- [DATA EXCERPTS]
******************************
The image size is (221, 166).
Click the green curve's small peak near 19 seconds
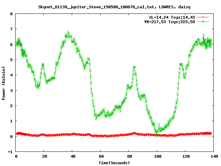pos(43,65)
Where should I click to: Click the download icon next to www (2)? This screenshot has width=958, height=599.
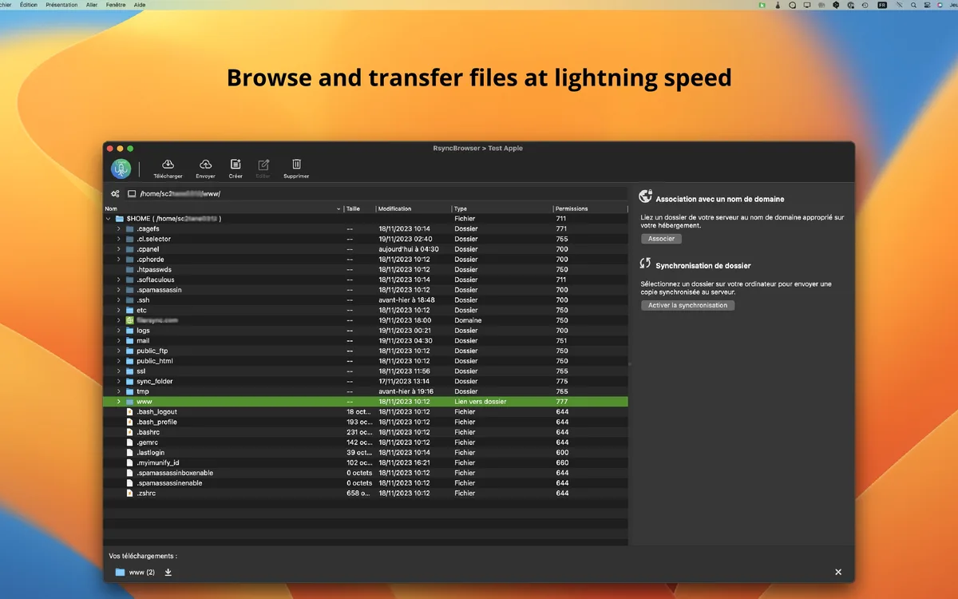(168, 572)
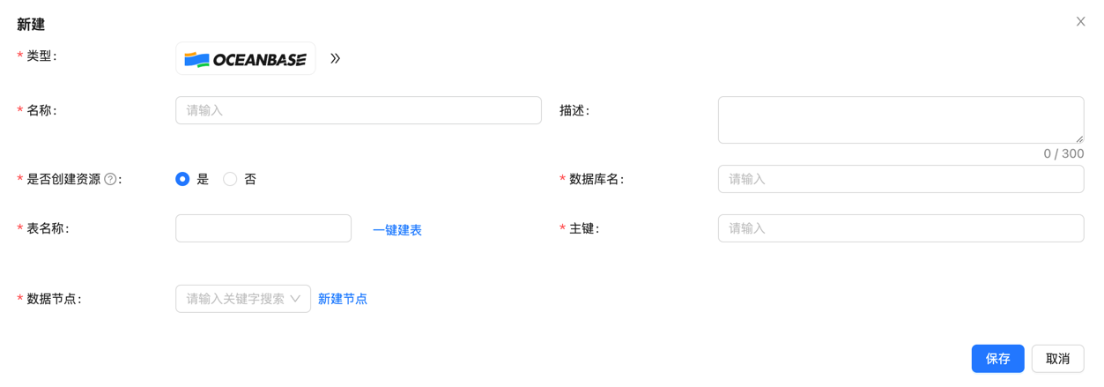The height and width of the screenshot is (387, 1104).
Task: Focus the 主键 input field
Action: (x=900, y=228)

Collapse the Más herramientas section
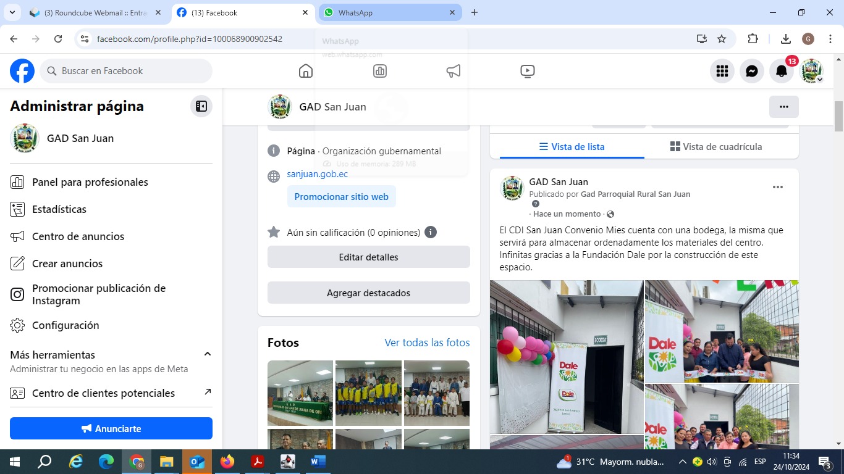[208, 354]
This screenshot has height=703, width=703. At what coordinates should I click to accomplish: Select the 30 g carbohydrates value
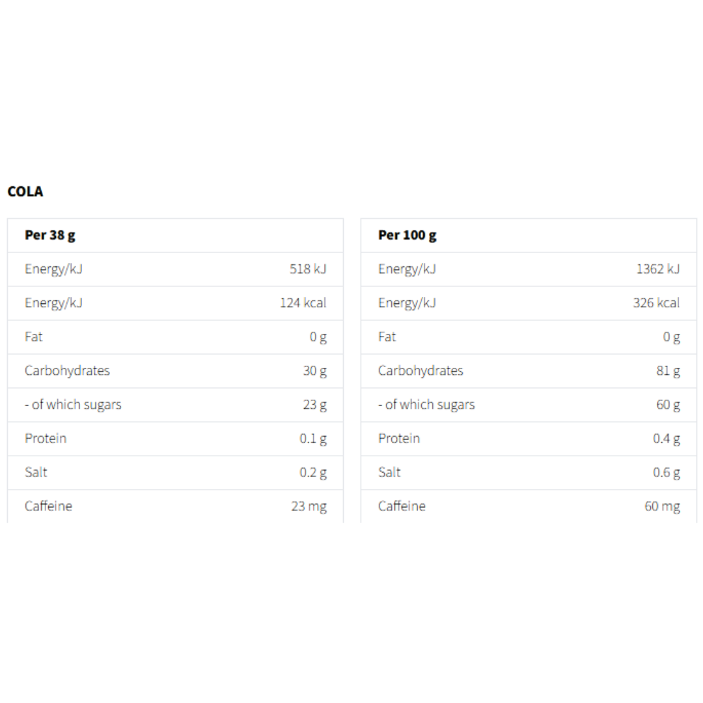(314, 370)
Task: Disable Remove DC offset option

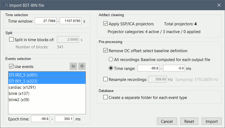Action: tap(106, 51)
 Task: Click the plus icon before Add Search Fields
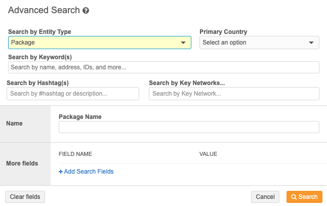tap(61, 172)
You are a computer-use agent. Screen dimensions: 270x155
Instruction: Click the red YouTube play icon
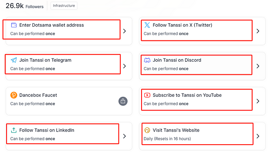[147, 95]
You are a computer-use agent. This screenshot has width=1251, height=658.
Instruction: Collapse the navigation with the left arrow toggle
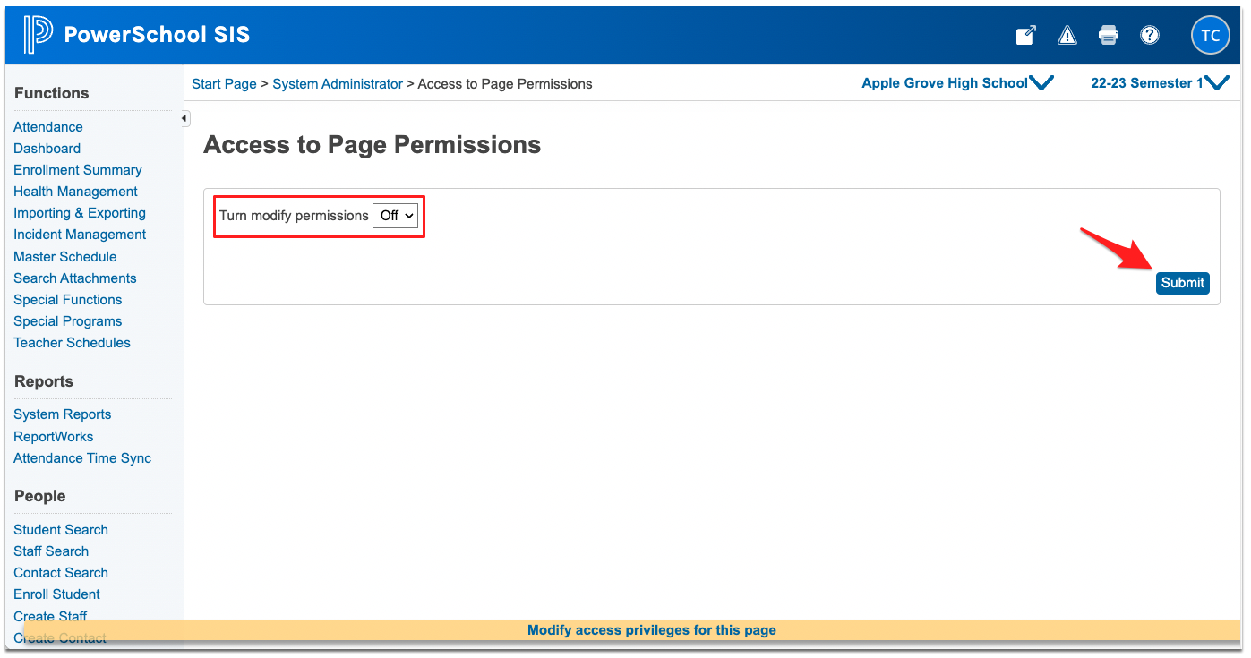[183, 117]
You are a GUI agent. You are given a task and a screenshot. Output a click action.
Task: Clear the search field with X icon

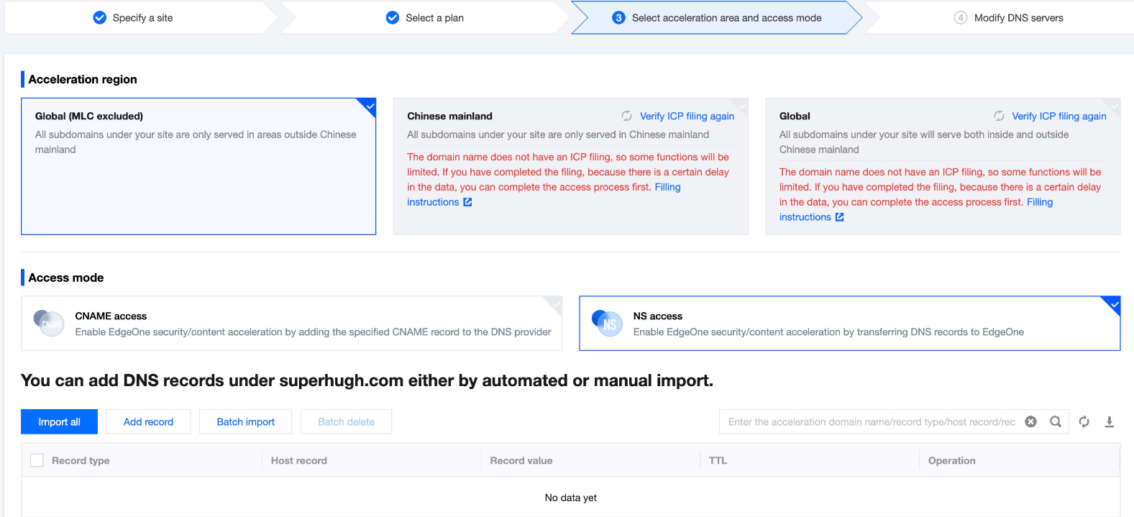point(1030,422)

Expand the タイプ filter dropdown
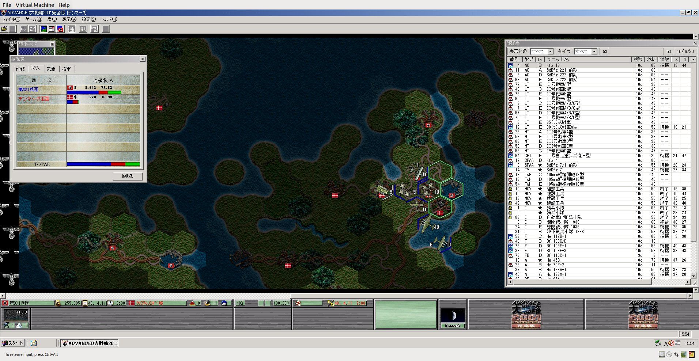point(594,52)
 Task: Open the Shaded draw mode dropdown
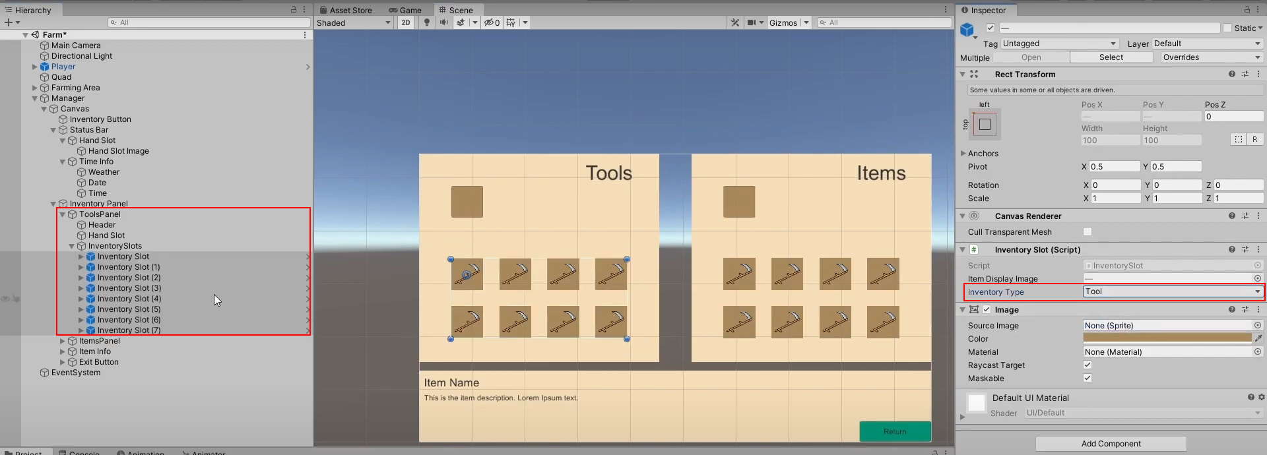pos(354,22)
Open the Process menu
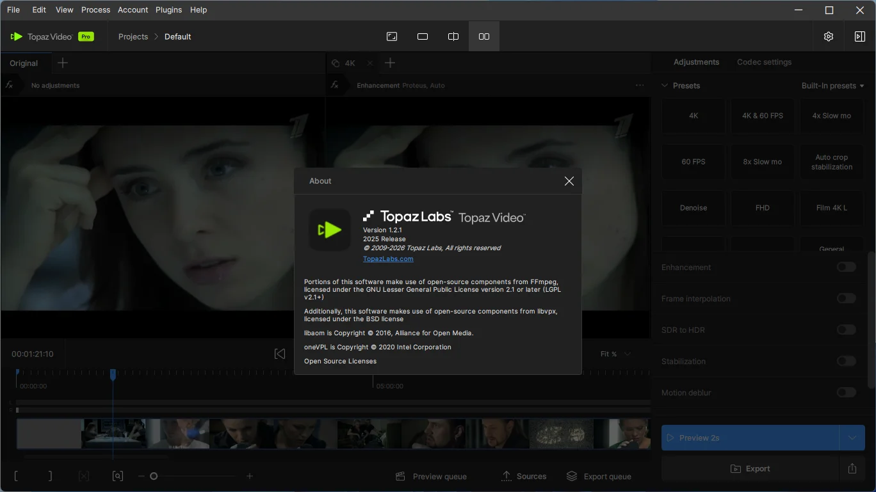 point(96,10)
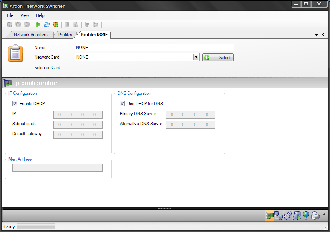Apply the profile with the green Run arrow
Image resolution: width=330 pixels, height=232 pixels.
pyautogui.click(x=38, y=25)
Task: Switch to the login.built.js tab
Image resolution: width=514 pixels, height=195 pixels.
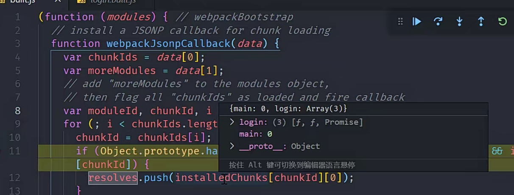Action: [112, 2]
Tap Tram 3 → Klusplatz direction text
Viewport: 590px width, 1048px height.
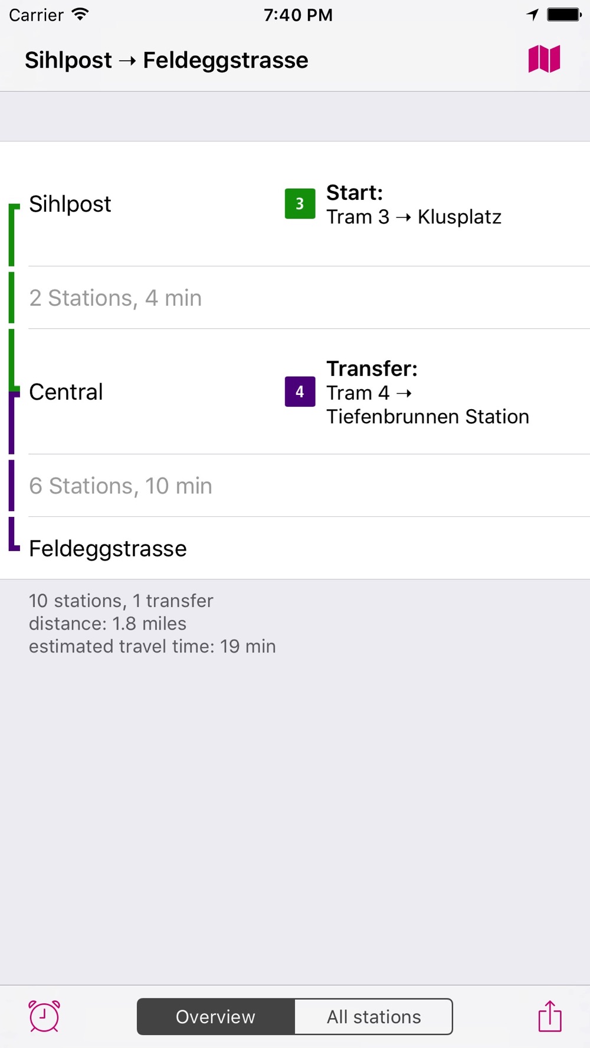[x=414, y=217]
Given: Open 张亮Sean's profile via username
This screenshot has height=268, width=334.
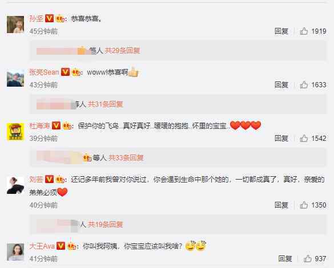Looking at the screenshot, I should coord(44,72).
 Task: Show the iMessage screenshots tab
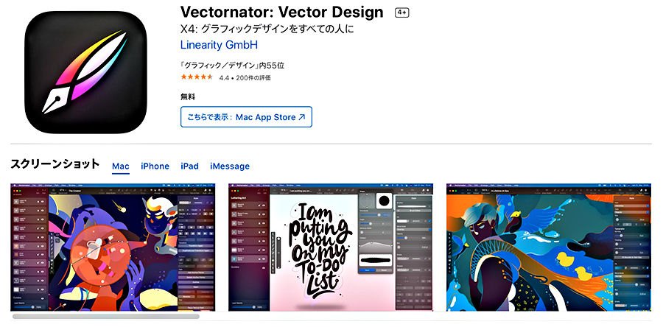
******************************
- [WHAT IS BEING ASKED]
Read through the entries above and copy each line that has the string "computer" in it.

- [RESULT]
You are a computer-use agent. Screen dimensions: 270x155
You are a computer-use agent. This screenshot has width=1251, height=658.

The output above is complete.